- Problems to work on -
[A] Revise the part of the Zookeeper DNS discussion that opens with the words containing "A Zookeeper image" and closes with "is very disappointing.", changing "internal DNS" to "embedded DNS" throughout.
[B] In the Zookeeper DNS discussion, what does the poster say the hostname should be when using docker run -h myhost.domain.com?

- Excerpt provided -
Regarding zookeeper config, as stated by documentation, the config file file should look like:
...
server.1=zoo1:2888:3888
server.2=zoo2:2888:3888
server.3=zoo3:2888:3888
...
A Zookeeper image with a defined entrypoint, could execute:
nslookup -querytype=srv _zookepeer._tcp.swarmmode.com
# _service._proto.name. TTL class SRV priority weight port target.
_zookepeer._tcp.swarmmode.com. 100 IN SRV 10 10 2888 zookeper.1.swarmmode.com
_zookepeer._tcp.swarmmode.com. 100 IN SRV 10 10 2888 zookeper.2.swarmmode.com
_zookepeer._tcp.swarmmode.com. 100 IN SRV 10 10 2888 zookeper.3.swarmmode.com
And echo records for each server to config file.
Each time a service-task is executed, it should publish SRV entries at swarm internal DNS, and when stopped, removed from it. Of course, I dare to say this without having any clue about Docker internal DNS (or whatever it uses)
Regards.
@mostolog That is somewhat the goal here but we first need a plan for mapping these into the SRV records in a consistent manner. At this point, it is fairly ad-hoc, which is very disappointing.
I have been reading #192 and trying to reply, but at the end I just think I probably lack the needed knowledge to discuss this.
I'll only say that, IMHO, it makes much more sense to have abcdef-1.job-0.cluster-0 rather than abcdef.1.job0.production.cluster0.
@stevvooe Somehow related to this:
docker run -h myhost...
adds an entry on /etc/host with: ip container-name Is there any way to specify a domain or set this entry to FQDN? ie: ip myhost.domain.com on /etc/host
Seems doing:
docker run -h myhost.domain.com...
it's not very polite, cause hostname should be only myhost
Is this a missing feature I could request on https://github.com/docker/docker ? Am I missing something? Thanks
Like I've said before, this isn't about a single fix. There needs to be a concerted effort to manage the DNS name mapping.

- Data provided -

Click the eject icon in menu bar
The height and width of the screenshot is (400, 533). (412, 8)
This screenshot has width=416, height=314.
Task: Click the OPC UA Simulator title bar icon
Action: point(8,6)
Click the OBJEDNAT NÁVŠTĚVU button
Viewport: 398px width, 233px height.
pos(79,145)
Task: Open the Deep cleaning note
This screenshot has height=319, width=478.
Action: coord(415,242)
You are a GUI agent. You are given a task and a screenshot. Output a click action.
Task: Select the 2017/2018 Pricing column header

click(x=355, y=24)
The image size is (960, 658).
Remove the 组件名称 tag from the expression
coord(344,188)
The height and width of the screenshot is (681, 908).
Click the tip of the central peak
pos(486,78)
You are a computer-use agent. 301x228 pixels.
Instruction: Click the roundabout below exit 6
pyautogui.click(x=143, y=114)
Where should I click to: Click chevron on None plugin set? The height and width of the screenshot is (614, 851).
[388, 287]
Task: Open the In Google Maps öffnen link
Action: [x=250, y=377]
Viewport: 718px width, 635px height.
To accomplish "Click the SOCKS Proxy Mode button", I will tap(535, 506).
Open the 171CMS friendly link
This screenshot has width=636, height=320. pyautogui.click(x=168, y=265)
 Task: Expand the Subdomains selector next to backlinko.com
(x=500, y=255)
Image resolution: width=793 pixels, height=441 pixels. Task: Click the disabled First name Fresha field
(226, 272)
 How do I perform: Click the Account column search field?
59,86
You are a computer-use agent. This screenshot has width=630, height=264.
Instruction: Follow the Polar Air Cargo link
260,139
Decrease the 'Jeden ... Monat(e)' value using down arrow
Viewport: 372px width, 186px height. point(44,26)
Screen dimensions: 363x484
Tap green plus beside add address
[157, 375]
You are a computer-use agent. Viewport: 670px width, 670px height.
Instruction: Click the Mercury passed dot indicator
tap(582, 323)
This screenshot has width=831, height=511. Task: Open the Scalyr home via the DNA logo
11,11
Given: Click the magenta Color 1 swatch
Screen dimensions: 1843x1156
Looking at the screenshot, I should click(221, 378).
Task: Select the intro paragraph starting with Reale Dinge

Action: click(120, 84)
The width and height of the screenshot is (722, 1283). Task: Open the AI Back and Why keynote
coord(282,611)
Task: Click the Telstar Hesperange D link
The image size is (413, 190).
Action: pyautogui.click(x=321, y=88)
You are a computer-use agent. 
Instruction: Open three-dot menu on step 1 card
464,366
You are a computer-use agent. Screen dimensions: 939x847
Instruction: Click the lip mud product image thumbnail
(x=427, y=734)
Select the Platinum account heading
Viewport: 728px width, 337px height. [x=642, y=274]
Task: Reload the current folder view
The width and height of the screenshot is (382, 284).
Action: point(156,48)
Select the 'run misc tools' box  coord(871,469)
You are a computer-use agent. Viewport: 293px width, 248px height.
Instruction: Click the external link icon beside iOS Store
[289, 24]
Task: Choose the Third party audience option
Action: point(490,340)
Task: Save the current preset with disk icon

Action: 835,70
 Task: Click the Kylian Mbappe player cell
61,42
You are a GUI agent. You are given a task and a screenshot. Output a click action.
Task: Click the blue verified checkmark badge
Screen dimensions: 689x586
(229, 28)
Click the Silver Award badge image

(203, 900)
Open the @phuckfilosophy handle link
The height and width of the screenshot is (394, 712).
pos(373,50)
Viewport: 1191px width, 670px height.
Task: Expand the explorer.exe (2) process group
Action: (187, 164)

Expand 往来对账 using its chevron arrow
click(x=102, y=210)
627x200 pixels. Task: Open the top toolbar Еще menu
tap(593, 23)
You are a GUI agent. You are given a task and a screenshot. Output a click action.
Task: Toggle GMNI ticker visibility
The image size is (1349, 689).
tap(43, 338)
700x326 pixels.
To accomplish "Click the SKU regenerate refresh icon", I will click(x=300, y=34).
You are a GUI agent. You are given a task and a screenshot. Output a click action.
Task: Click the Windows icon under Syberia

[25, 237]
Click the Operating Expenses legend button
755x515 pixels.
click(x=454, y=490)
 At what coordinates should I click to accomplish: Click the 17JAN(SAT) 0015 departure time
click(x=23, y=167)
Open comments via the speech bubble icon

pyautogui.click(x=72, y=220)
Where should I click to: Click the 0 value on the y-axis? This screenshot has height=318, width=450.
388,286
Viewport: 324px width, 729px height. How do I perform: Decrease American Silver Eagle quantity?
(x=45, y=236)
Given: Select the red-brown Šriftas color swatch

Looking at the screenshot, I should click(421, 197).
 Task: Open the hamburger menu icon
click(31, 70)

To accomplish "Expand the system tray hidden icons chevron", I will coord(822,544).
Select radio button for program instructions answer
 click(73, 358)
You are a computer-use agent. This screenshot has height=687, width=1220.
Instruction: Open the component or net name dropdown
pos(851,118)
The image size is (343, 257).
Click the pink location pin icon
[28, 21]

- Solutions to the problems -
[A]
A Zookeeper image with a defined entrypoint, could execute:
nslookup -querytype=srv _zookepeer._tcp.swarmmode.com
# _service._proto.name. TTL class SRV priority weight port target.
_zookepeer._tcp.swarmmode.com. 100 IN SRV 10 10 2888 zookeper.1.swarmmode.com
_zookepeer._tcp.swarmmode.com. 100 IN SRV 10 10 2888 zookeper.2.swarmmode.com
_zookepeer._tcp.swarmmode.com. 100 IN SRV 10 10 2888 zookeper.3.swarmmode.com
And echo records for each server to config file.
Each time a service-task is executed, it should publish SRV entries at swarm embedded DNS, and when stopped, removed from it. Of course, I dare to say this without having any clue about Docker embedded DNS (or whatever it uses)
Regards.
@mostolog That is somewhat the goal here but we first need a plan for mapping these into the SRV records in a consistent manner. At this point, it is fairly ad-hoc, which is very disappointing.

[B] Only myhost.